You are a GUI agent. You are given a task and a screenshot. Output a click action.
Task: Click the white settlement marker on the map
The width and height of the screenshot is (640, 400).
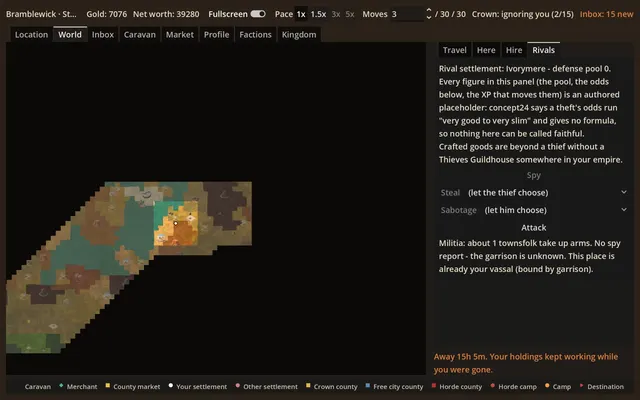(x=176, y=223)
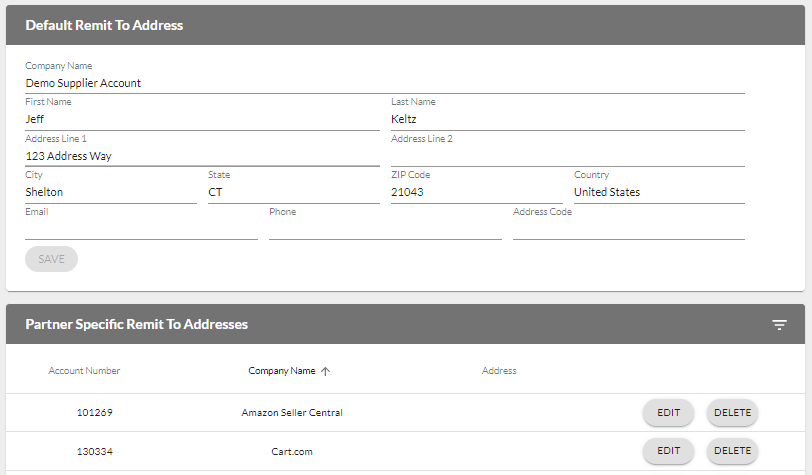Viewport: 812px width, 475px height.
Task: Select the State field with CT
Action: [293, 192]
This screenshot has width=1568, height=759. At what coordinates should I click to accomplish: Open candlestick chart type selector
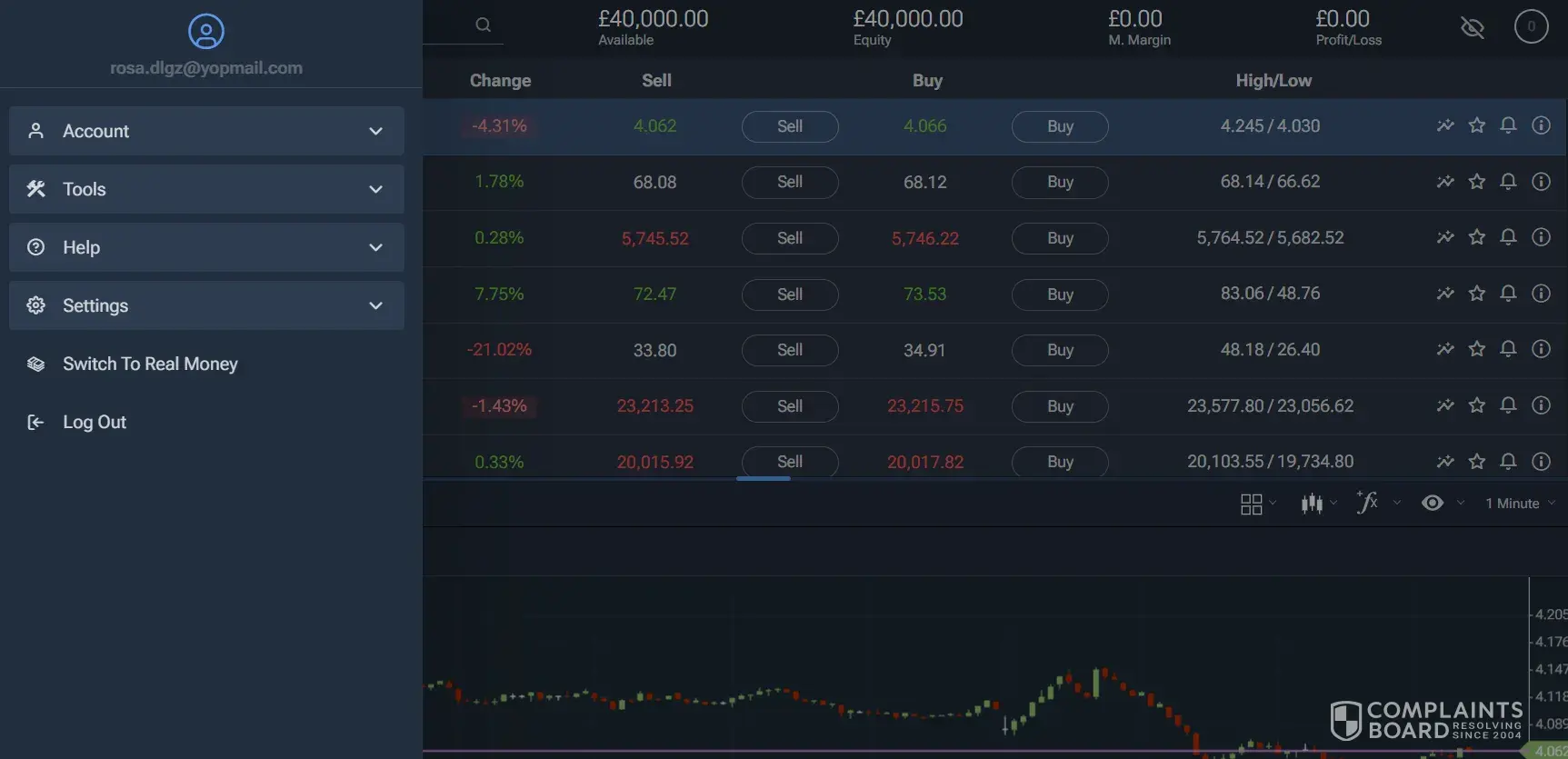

○ ○ ○ ○ ○

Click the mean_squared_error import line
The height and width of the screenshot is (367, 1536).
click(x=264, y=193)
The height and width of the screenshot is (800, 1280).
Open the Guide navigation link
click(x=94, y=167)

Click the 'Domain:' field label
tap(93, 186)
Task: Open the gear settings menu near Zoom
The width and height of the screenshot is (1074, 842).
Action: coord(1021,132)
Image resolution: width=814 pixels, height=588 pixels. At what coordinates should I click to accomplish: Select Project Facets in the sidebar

○ ○ ○ ○ ○

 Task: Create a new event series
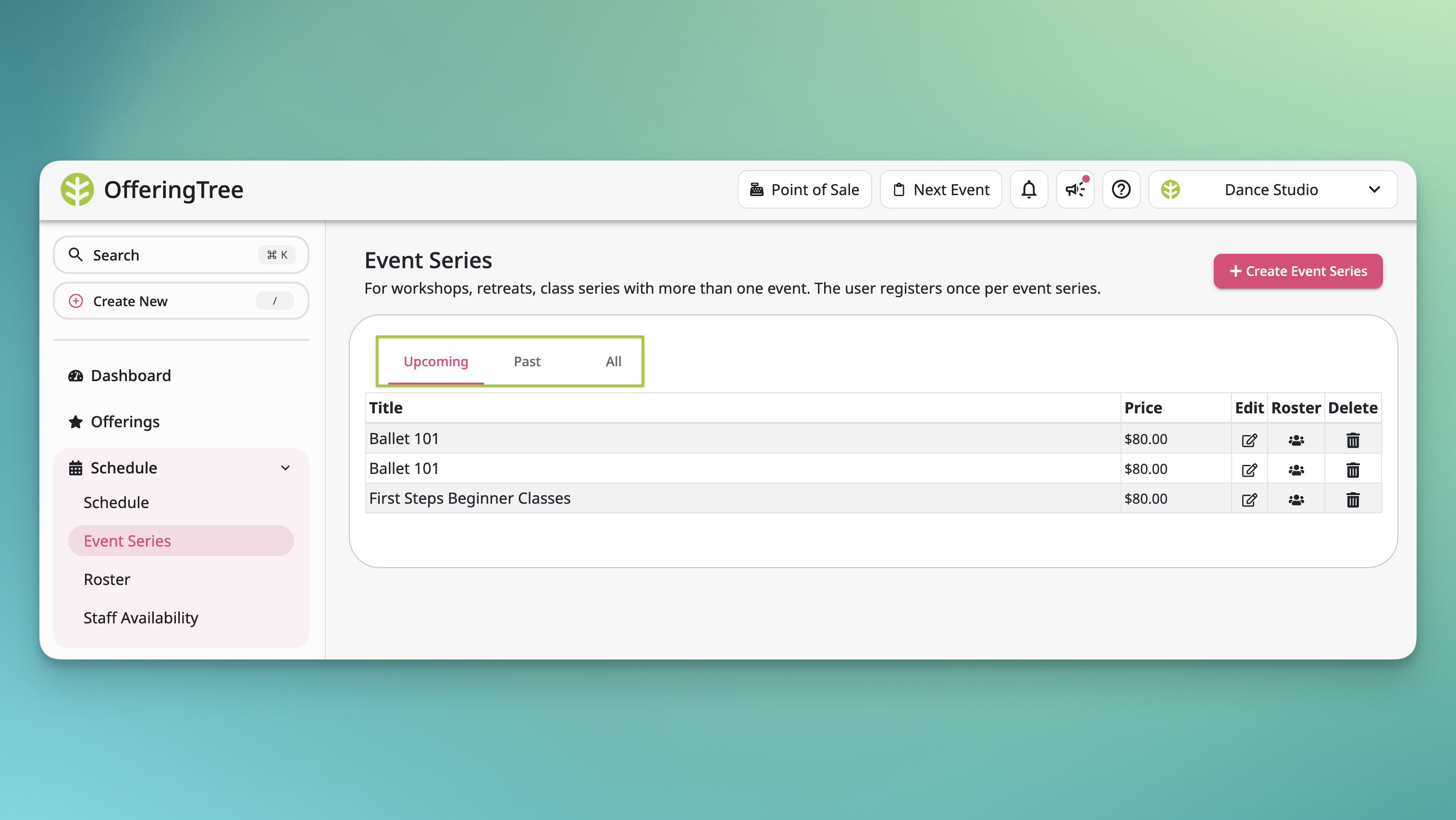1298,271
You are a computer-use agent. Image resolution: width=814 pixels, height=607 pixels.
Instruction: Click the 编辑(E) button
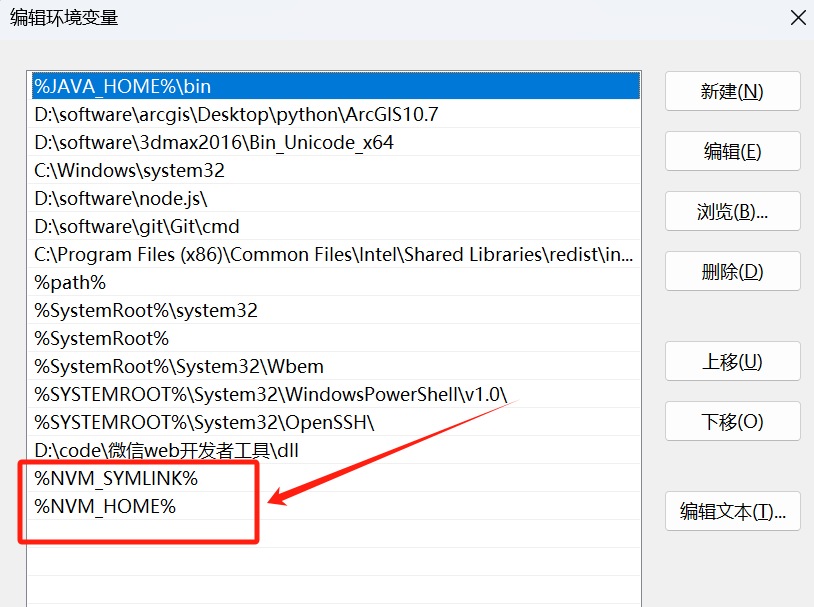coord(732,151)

○ ○ ○ ○ ○

Assignment
Using the data above, show each line where "pixels" occurs.

Solution for this problem
Image resolution: width=814 pixels, height=588 pixels. At what coordinates should I click to accomplish: Select Project Facets in the sidebar
You are a computer-use agent. Image resolution: width=814 pixels, height=607 pixels.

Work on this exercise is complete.